Chapter 42
We join Mildred this time. She’s being dropped off by the police at her house and a black sedan with a pair of FBI agents is watching her. She begins musing how everything has gone wrong but she managed to recover at the last moment. She thinks everything is okay and pours herself a gin and tonic with only a splash of tonic. Because she’s a drunk you see.
Then someone speaks from the shadows and startles her. Mildred asks who it is and he says it’s her old friend who helped her kill Martin. Mildred says she didn’t kill her husband and he retorts that, no, but the methanol she gave him did and she made the call to Bruno like he asked.
He moved forward some more. “I let you get your revenge on John Bruno and become rich with life insurance in the bargain, and found a way for you to put your poor, sick husband out of his misery. And all I asked was for you to play by the rules. That was all I demanded and you’ve disappointed me.”
Mildred says she doesn’t know what he’s talking about and he starts going on about his rules. This is great, Baldacci, neither the character nor the audience has any idea what the villain is talking about. I hope you flesh this out in a few seconds before an old woman is brutally murdered.
Nameless begins asking Mildred why she slipped him the methanol into Martin’s scotch. She says that she just wanted it to seem like she was slipping him scotch as always. Which makes no sense because no one knew that she was giving him scotch until King asked her about it. He asks why she kept the bottle and she says she was afraid that her neighbors would go through the trash and they can find traces on glass even after it’s washed. Then she tells him about the fake maid she concocted on the way to the police station.
Then he asks her how she said she paid this Borden. Mildred says she was vague and they didn’t press the point. He says they, the FBI, will be investigating her banks records, find no evidence of payments and ask her neighbors about her. Then her lie will be found out and he can’t have that. So he stuffs a wad of cloth in her mouth then duct tapes over and throws her in the bath. Then he pours in a bottle of scotch and shoves a wad of money from her purse into her mouth after she’s dead.
He thought he could leave her alive but that proved to be a complication. He knows they’ll figure the same person killed Loretta as Mildred but that it will hinder the authorities more than help them. Which further confuses me as to why he didn’t just kill her then and be done with it. Or why he bothered when she didn’t know who he was in the first place. He then leaves in his old Buick.
Chapter 43
Kicking off this gem of a chapter is a description of the airplane that King and Joan are flying in. It’s has mahogany paneling, leather seats, a TV and enough options to appear in a music video. This is wonderful detail that needs to be covered or I would have gathered a posse to try and stone Baldacci.
Joan comes walking down the aisle, gets told to sit down and stares at the flight attendant until he gives up. Then she tries to wake King up and he doesn’t until she sits on him and starts shaking him. He slowly comes to and she asks him if he remembers Mildred saying she spoke to Bruno when he called to announce his run for the presidency.
Because he hasn’t started suffering from Alzheimer’s, King says he does. She says that the woman has the voice of a foghorn—a detail that Baldacci failed to tell us when they met—and how hard that would be to impersonate.

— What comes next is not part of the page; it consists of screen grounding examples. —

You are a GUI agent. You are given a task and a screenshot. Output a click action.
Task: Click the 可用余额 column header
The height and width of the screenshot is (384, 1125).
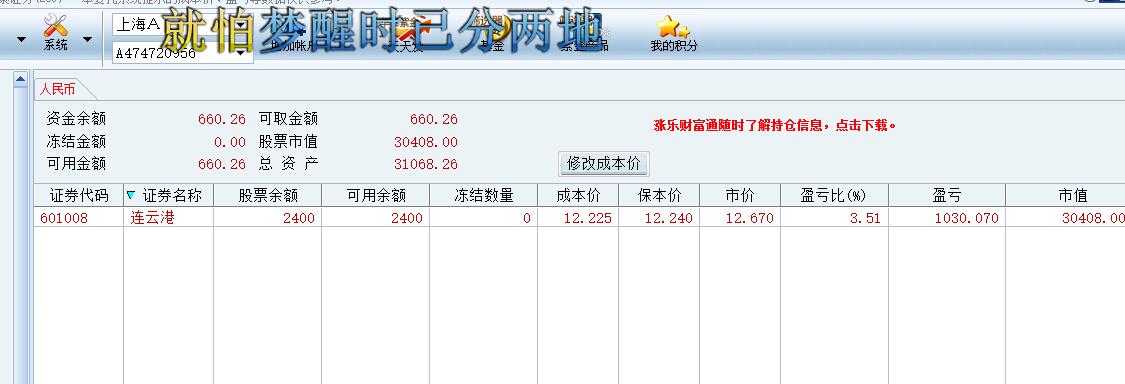click(x=376, y=195)
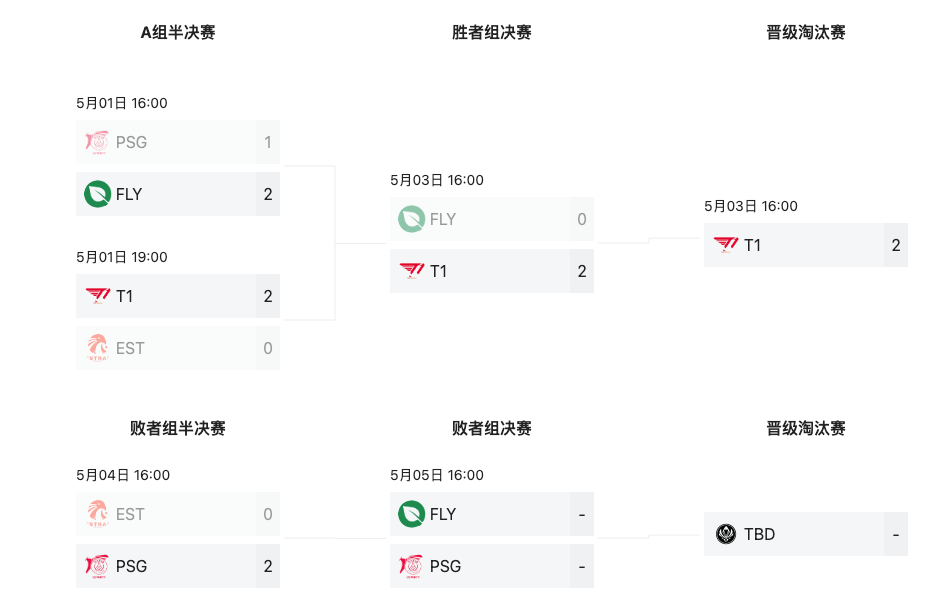Open T1 row in the upper 晋级淘汰赛 column
The width and height of the screenshot is (946, 597).
click(x=805, y=245)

They figure she must have called to lure Bruno in and the FBI is investigating the caregiver but they figure she couldn’t have paid for one.
They talk about how they would be record of a caregiver getting paid through Medicare or via her bank if it was out of pocket. Then they land and Joan gets a brief call which is the FBI telling her that they found no indication in Mildred’s bank account.
There is nothing like the author repeating themselves. Look, Baldacci, we already learned all about Mildred lying about the servant. I remember the last chapter, do you? Because of that, we don’t need to see the protagonist speculate about things we’ve learned. ‘You lied about the servant Mildred, die!’ Many pages later. ‘It looks like Mildred was lying about the servant!’ This whole chapter could have been removed and the book would have suffered no negative impact.
Joan has to go over all the FBI’s findings with King because there’s nothing Baldacci like doing more than killing my brain cells. They also mention that Mildred had a half million dollar life insurance policy on Martin. This didn’t concern the FBI at first as Martin had it for years and he was going to die anyway. King says he can’t believe Mildred would kill him as she seemed so devoted. Joan says that, for all his intelligence and skills, King knows little about women.